It appears that Norfolk State University in Virginia picked the right time to open a new multimillion-dollar cybersecurity complex -- as the school was dedicating the facilities Monday afternoon the Navy was announcing a significant increase in cyber operations majors.
The $4 million complex includes research labs and data centers that provide training for 120 students in areas such as digital forensics, cloud computing, wireless security and intelligent intrusion detection systems, according to WAVY news.
The center will also house the school's Center of Excellence for Cybersecurity and administrators are working with primary and secondary schools to attract younger children to the profession at an age when they start engaging with the internet.
“The biggest issue we have with cybersecurity today is the very limited number of cybersecurity professionals to prevent those types of activities that are hacking our university systems or hacking national communication systems,” Dr. Aurelia Williams, the complex's director and chair of computer science programs told the publication.
The project was funded in part by the Department of Defense which is also seeing a major boost in cybersecurity majors at the Naval Academy. The academy also received an update on a $106 million cybersecurity building being built near the Nimitz Library.
The superintendent, Vice Adm.
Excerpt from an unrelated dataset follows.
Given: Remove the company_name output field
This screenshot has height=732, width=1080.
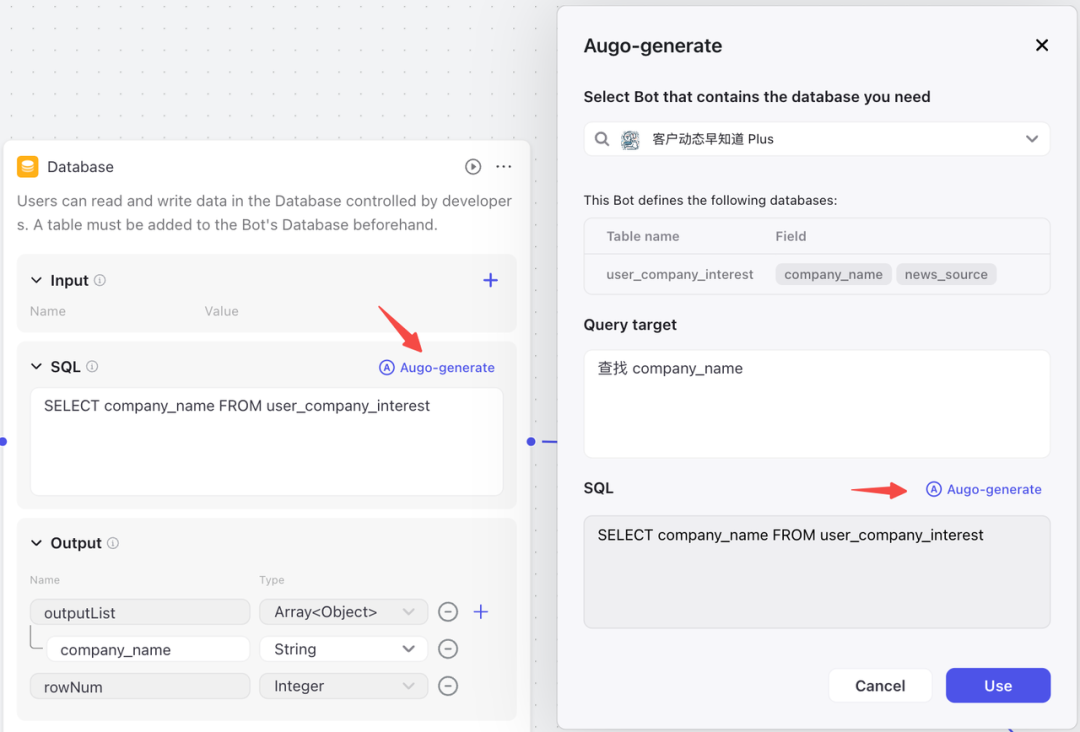Looking at the screenshot, I should coord(448,649).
Ted Carter, said classes could begin in Hopper Hall in 2020. The current freshman class has 110 cyber operations majors, or nearly 10 percent of the class, up from 22 cyber majors in the class of 2018, according to the Fifth Domain.
The academy already partners with the National Security Agency on summer internships for students and Paul Tortora, a retired Navy captain and director for the academy's Center for Cyber Security Studies said the Navy will also be working with the NSA to design the cyber curriculum.